Gundam SEED/DESTINY © Masatsugu Iwase, Yoshiyuki Tomino, Hajime Yatate SUNRISE

Call me, Maybe

By Rukaga Nay

Warning : AU, Gaje (mungkin,,,), OOC (kaya'nya,,,), Typo (ada pastinya,,,)

Don't like? Don't read please,,,,

Hey, I just met you,
And this is crazy,
But here's my number,
So call me, maybe?


Cagalli merogoh saku rok seragam sekolahnya yang bermotif kotak-kotak berwarna merah-hitam saat merasakan getaran dari dalam saku rok selututnya itu. Gadis yang memiliki rambut pirang itu mengeluarkan sebuah smart phone berwarna gold. Cagalli memutar bola matanya bosan saat melihat nama pengirim pesan yang masuk ke ponselnya. 'Orang gila' itulah nama kontak yang diberikan Cagalli pada pengirim pesan itu.

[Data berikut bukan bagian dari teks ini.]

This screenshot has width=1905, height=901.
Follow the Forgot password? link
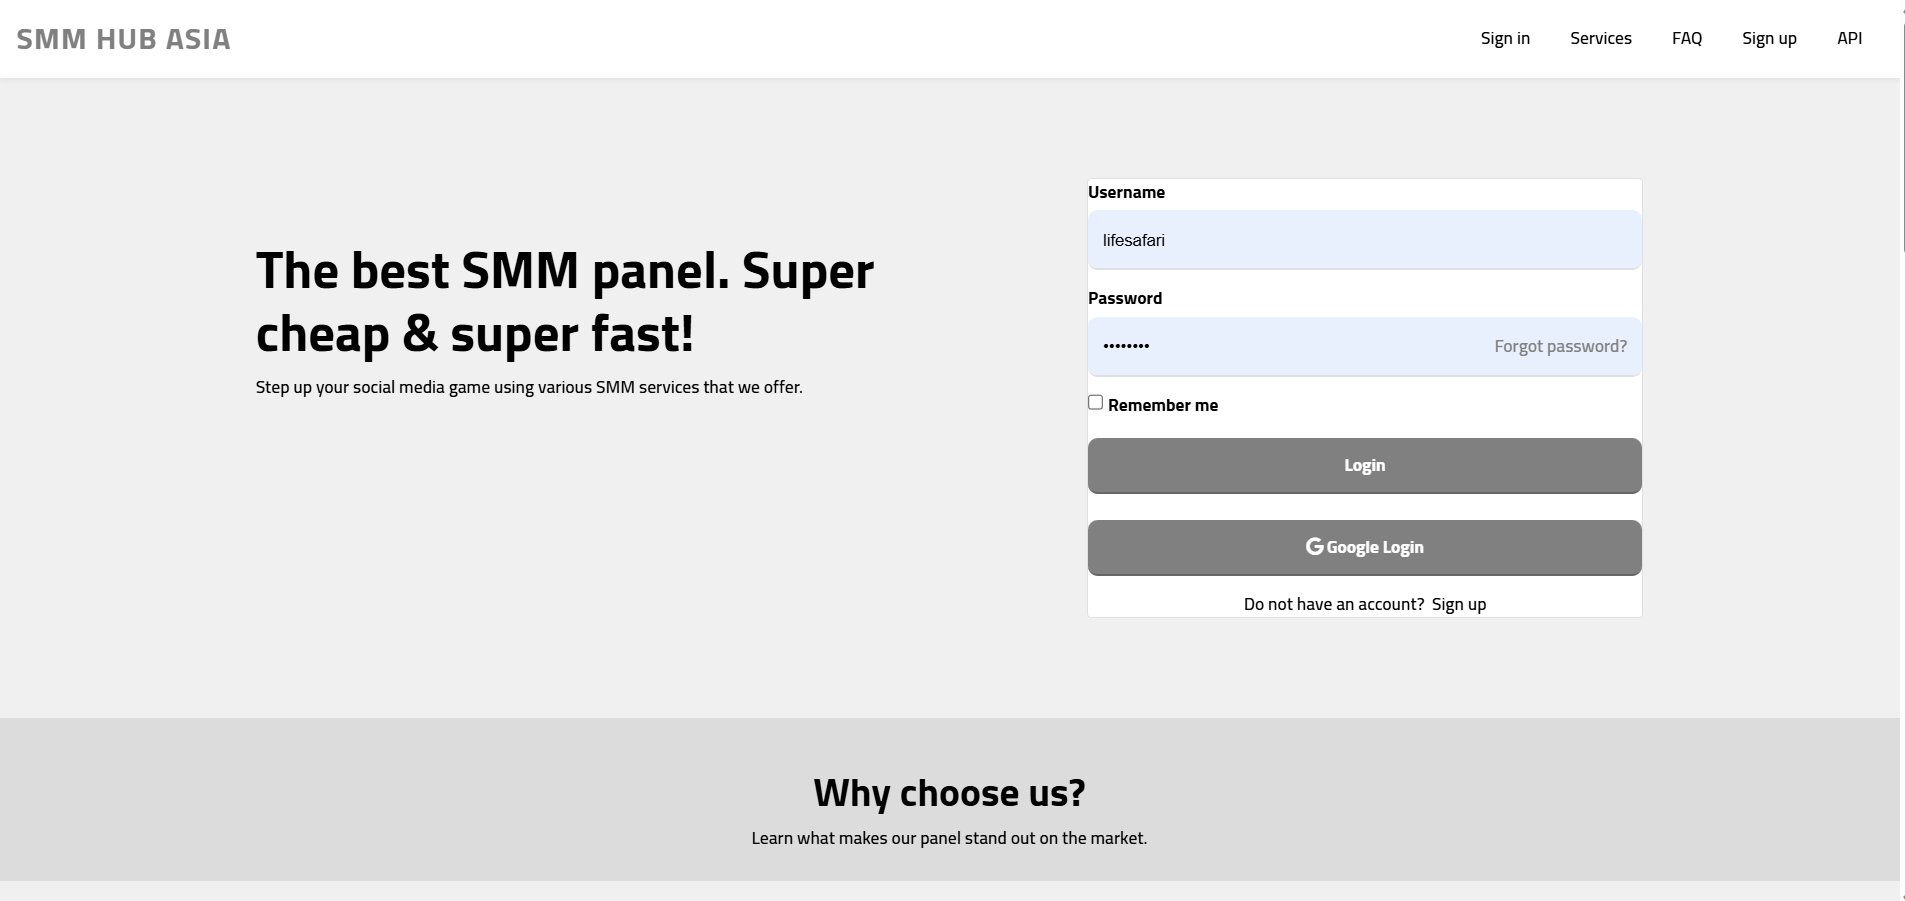[1559, 346]
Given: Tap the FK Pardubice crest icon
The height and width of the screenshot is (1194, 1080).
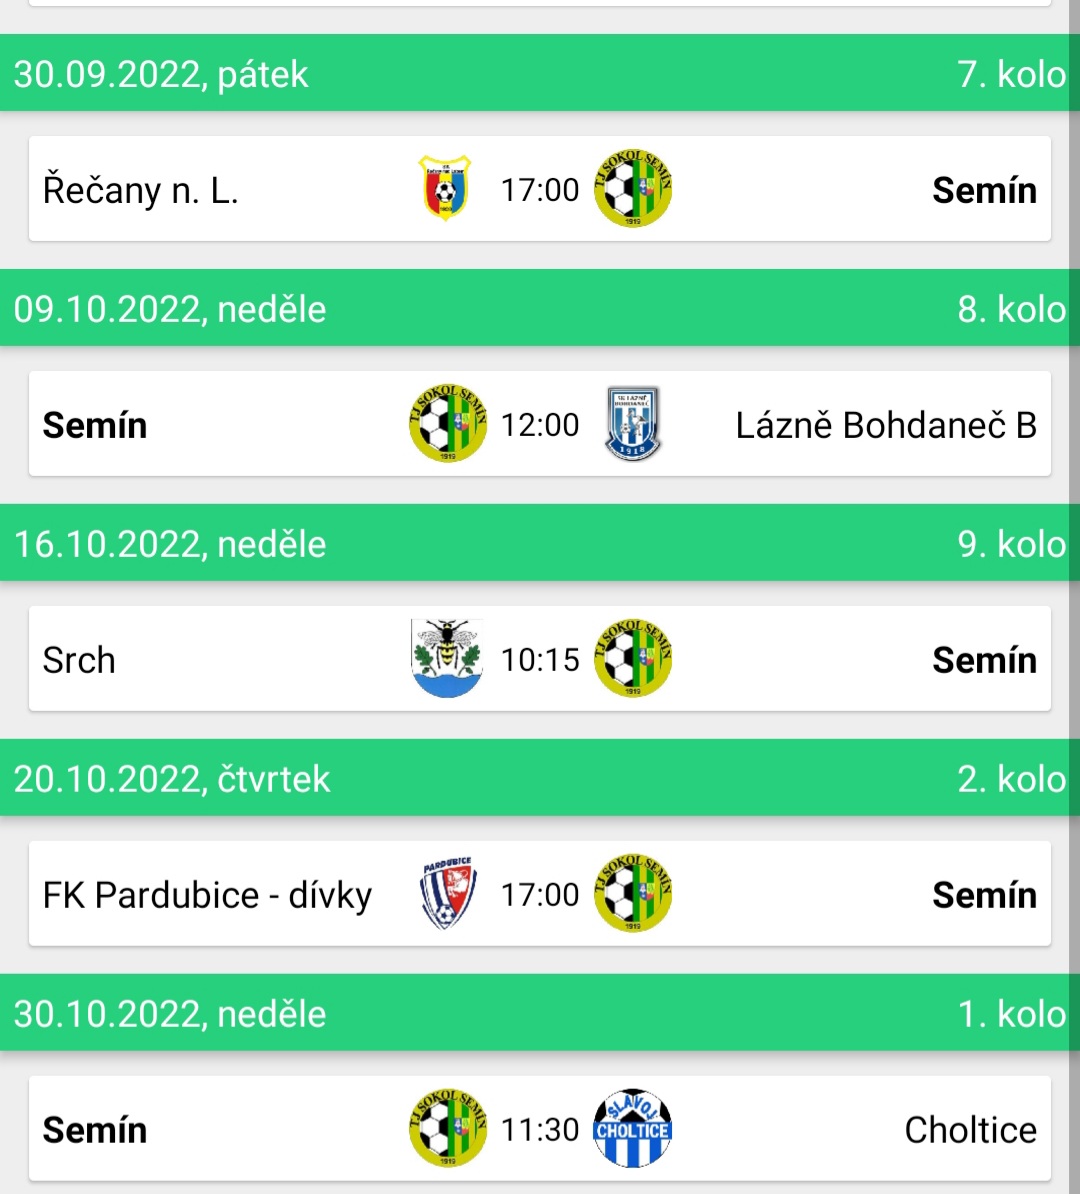Looking at the screenshot, I should click(x=448, y=893).
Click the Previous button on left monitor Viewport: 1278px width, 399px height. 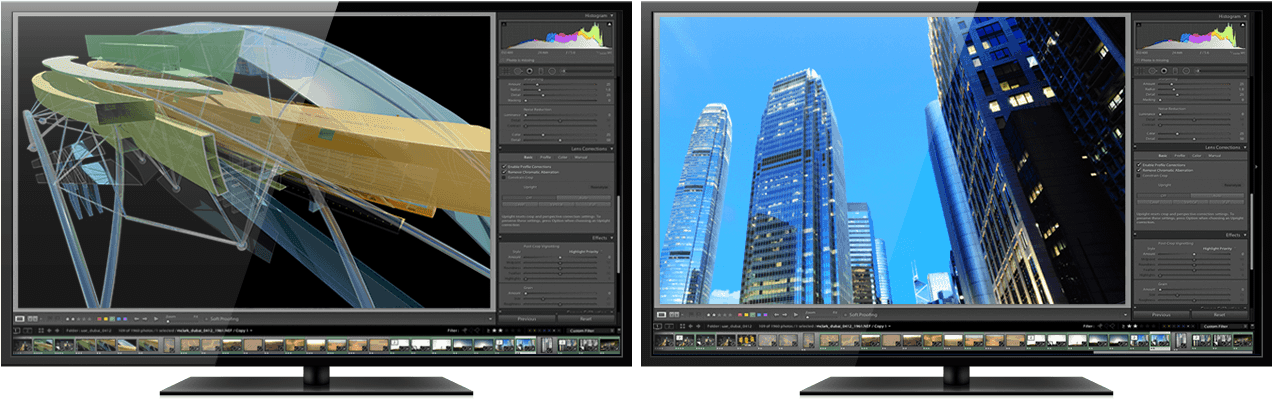(526, 319)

Dua bulan terakhir ini, nomor itu terus mengiriminya pesan. Isinya bermacam-macam mulai dari menanyakan kabar sampai pernyataan cinta untuk Cagalli. Setiap Cagalli mengirim balasan yang menanyakan identitas si pengirim selalu dijawab dengan 'Nanti kau juga tahu'. Sangat menyebalkan. Siapa yang tidak, setiap hari mendapat pesan dari orang yang tidak dikenal yang tidak mau mengatakan siapa dirinya. Awalnya Cagalli senang juga karena merasa dirinya mempunyai seorang pengagum rahasia, tapi perasaan itu hanya bertahan sebentar dan digantikan perasaan sebal.

Saking besarnya rasa sebal itu, Cagalli sering mengabaikan pesan-pesan yang dikirim ke nomor ponselnya itu. Gadis bermata hazel itu tidak membalas bahkan kadang tidak membaca isi pesan itu. Tapi pemilik nomor itu tidak pernah bosan mengirimi Cagalli pesan. Sekedar untuk mengucapkan selamat pagi, mengingatkan makan atau belajar.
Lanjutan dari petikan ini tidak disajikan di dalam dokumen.